In another case, the Indiana court appropriately stated the standard that I would follow:
Just as the notice statute should not become a trap for the unwary * * * neither should it become a refuge for the uncon-scientious.
Collier v. Prater, 544 N.E.2d 497, 500 (Ind.1989).
I do not find counsel for appellants to have been unconscientious here and I would consequently reverse and remand in *266the interest of justice and a proper adjudication of the substantive issues of liability.
. If counsel for appellee had been sworn and then testified, one would have cause to expect from what little documentation is provided that appellants probably did mail the jointly addressed notice to the County Courthouse, Weston County, Newcastle, Wyoming. (Actually, that is what counsel for appellants told the trial judge when he asked her at the W.R.C.P. 12(b)(6) motion hearing what had been done.) Applying a reasoned degree of almost certain probability, one would believe that the county officials made a copy of the notice and forwarded it to the Weed and Pest District or to its supervisor, John Fordyce. It is also determinable from this record that either one or both of the county and the Weed and Pest District then sent notice of the claim to the local governmental self insurance pool in Cheyenne, Wyoming and that the response to the claim by the self insurance pool addressed to appellants was furnished to both the county clerk of Weston County and to John Fordyce.

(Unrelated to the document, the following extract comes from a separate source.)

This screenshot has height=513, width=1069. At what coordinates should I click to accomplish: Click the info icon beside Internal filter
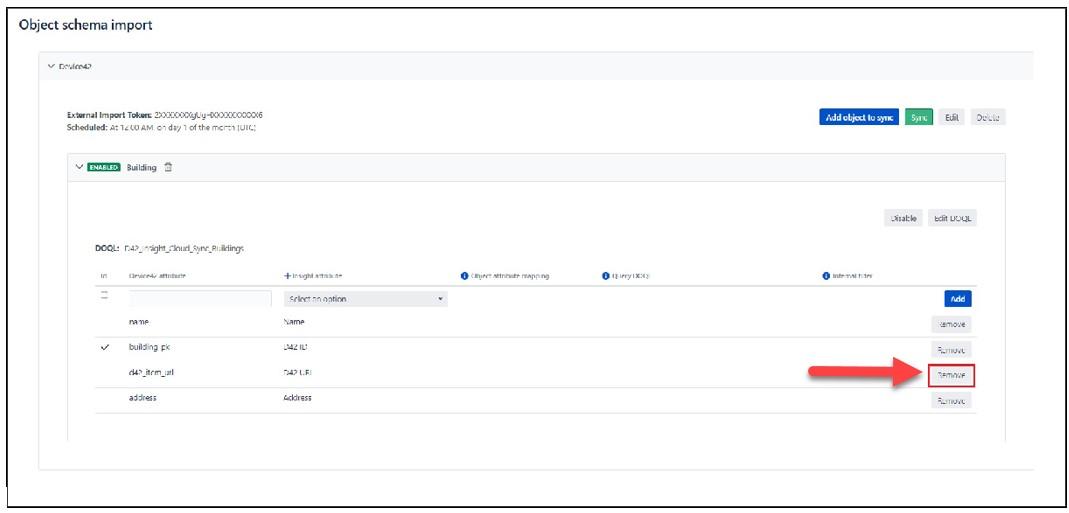[x=824, y=276]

There is another technical circumstance about this record in that all of the documentation found was not filed with the original complaint. Insurance policy information and the letter from the self insurance pool to appellants with copies to the county and Weed and Pest District *261were filed in January 1990 without any accompanying affidavit or designation of the particular basis for filing. These documents were filed with the trial court approximately a month before the order dismissing the complaint was entered so that apparently the material was considered by the trial court for the February 22, 1990 W.R.C.P. 12(b)(6) dismissal order. The trial court stated in the referenced order:
THE COURT FURTHER FINDS that only one copy of a Notice of Claim was served by certified mail upon the County Commissioners addressed to:
Weston County Commissioners Weston County Courthouse Newcastle, Wyoming
There is absolutely no source for factually making that finding, except by acceptance of an allegation contained in the motion to dismiss which had been previously filed on October 10, 1989 and counsel’s response to the question asked at the trial court’s W.R.C.P. 12(b)(6) hearing. Actually, supplementation of the complaint by subsequent facts renders the proceeding inappropriate for decision as a motion to dismiss. Torrey, 713 P.2d 1160.
. It is unfortunate that at the hearing, while the trial court was examining counsel for appellants regarding the mailing of the notice, that a similar examination was not made of counsel for appellee to establish for the motion to dismiss decision then underway what notice was actually received by the Weed and Pest District, by what documents, from whom and when.
. Of course on this record, we do not know whether Post Office Box 411 is different from the address for mail to the county offices and we do not know whether there is actual mail delivery to the listed location, 25 Fairgrounds Road, Newcastle, Wyoming.
. Why the deposition of John Fordyce was not taken to determine receipt of the claim or other notice is undisclosed by this record.